### Data for this exercise

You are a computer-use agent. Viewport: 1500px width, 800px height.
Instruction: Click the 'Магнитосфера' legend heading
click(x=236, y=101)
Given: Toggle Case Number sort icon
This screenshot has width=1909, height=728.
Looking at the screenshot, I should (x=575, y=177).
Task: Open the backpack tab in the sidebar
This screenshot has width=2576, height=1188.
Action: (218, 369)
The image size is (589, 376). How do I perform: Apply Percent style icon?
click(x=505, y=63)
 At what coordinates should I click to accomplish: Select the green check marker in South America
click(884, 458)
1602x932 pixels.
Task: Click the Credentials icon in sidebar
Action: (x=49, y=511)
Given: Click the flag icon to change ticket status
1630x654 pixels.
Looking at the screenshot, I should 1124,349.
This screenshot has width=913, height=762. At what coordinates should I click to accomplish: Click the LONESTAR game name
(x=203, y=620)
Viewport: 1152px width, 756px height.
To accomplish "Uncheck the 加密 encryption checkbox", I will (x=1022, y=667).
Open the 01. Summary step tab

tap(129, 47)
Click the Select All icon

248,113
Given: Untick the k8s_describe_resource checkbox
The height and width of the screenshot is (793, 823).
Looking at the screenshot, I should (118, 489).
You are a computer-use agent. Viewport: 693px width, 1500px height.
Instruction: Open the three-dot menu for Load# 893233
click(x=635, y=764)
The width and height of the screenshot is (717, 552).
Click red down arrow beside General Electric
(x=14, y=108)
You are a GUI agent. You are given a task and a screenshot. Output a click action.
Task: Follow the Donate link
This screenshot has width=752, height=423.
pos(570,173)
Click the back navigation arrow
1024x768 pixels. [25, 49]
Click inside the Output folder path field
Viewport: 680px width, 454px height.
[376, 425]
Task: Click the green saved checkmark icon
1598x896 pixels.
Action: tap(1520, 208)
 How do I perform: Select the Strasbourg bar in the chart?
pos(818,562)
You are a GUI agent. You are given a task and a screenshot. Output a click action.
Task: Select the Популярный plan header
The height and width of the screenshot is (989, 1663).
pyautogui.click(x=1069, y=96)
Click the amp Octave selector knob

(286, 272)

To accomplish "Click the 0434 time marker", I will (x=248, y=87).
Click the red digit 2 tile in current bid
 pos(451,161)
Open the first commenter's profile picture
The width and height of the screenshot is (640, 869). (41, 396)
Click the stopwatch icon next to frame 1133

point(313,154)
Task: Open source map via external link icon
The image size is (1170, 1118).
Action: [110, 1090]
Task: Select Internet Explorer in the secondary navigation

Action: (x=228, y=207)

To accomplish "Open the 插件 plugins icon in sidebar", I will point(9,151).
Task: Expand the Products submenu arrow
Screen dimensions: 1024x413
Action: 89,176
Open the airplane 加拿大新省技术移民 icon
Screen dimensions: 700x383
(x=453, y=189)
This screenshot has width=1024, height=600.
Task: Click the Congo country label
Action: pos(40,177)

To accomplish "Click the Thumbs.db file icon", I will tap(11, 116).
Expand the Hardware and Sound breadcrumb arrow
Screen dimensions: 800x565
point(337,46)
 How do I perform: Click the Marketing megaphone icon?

### What is needed
Repeat all the entries above without altering anything.

### Output of the exercise
You are a computer-use agent. Viewport: 1500px width, 800px height.
Instruction: Click the 'Магнитосфера' legend heading
click(x=236, y=101)
Given: Toggle Case Number sort icon
This screenshot has width=1909, height=728.
Looking at the screenshot, I should (x=575, y=177).
Task: Open the backpack tab in the sidebar
This screenshot has width=2576, height=1188.
Action: (218, 369)
The image size is (589, 376). How do I perform: Apply Percent style icon?
click(x=505, y=63)
 At what coordinates should I click to accomplish: Select the green check marker in South America
click(884, 458)
1602x932 pixels.
Task: Click the Credentials icon in sidebar
Action: (x=49, y=511)
Given: Click the flag icon to change ticket status
1630x654 pixels.
Looking at the screenshot, I should 1124,349.
This screenshot has width=913, height=762. At what coordinates should I click to accomplish: Click the LONESTAR game name
(x=203, y=620)
Viewport: 1152px width, 756px height.
To accomplish "Uncheck the 加密 encryption checkbox", I will (x=1022, y=667).
Open the 01. Summary step tab

tap(129, 47)
Click the Select All icon

248,113
Given: Untick the k8s_describe_resource checkbox
The height and width of the screenshot is (793, 823).
Looking at the screenshot, I should (118, 489).
You are a computer-use agent. Viewport: 693px width, 1500px height.
Instruction: Open the three-dot menu for Load# 893233
click(x=635, y=764)
The width and height of the screenshot is (717, 552).
Click red down arrow beside General Electric
(x=14, y=108)
You are a GUI agent. You are given a task and a screenshot. Output a click action.
Task: Follow the Donate link
This screenshot has width=752, height=423.
pos(570,173)
Click the back navigation arrow
1024x768 pixels. [25, 49]
Click inside the Output folder path field
Viewport: 680px width, 454px height.
[376, 425]
Task: Click the green saved checkmark icon
1598x896 pixels.
Action: tap(1520, 208)
 How do I perform: Select the Strasbourg bar in the chart?
pos(818,562)
You are a GUI agent. You are given a task and a screenshot. Output a click action.
Task: Select the Популярный plan header
The height and width of the screenshot is (989, 1663).
pyautogui.click(x=1069, y=96)
Click the amp Octave selector knob

(286, 272)

To accomplish "Click the 0434 time marker", I will (x=248, y=87).
Click the red digit 2 tile in current bid
 pos(451,161)
Open the first commenter's profile picture
The width and height of the screenshot is (640, 869). (41, 396)
Click the stopwatch icon next to frame 1133

point(313,154)
Task: Open source map via external link icon
The image size is (1170, 1118).
Action: [110, 1090]
Task: Select Internet Explorer in the secondary navigation

Action: (x=228, y=207)

To accomplish "Open the 插件 plugins icon in sidebar", I will point(9,151).
Task: Expand the Products submenu arrow
Screen dimensions: 1024x413
Action: 89,176
Open the airplane 加拿大新省技术移民 icon
Screen dimensions: 700x383
(x=453, y=189)
This screenshot has width=1024, height=600.
Task: Click the Congo country label
Action: pos(40,177)

To accomplish "Click the Thumbs.db file icon", I will tap(11, 116).
Expand the Hardware and Sound breadcrumb arrow
Screen dimensions: 800x565
point(337,46)
 How do I perform: Click the Marketing megaphone icon?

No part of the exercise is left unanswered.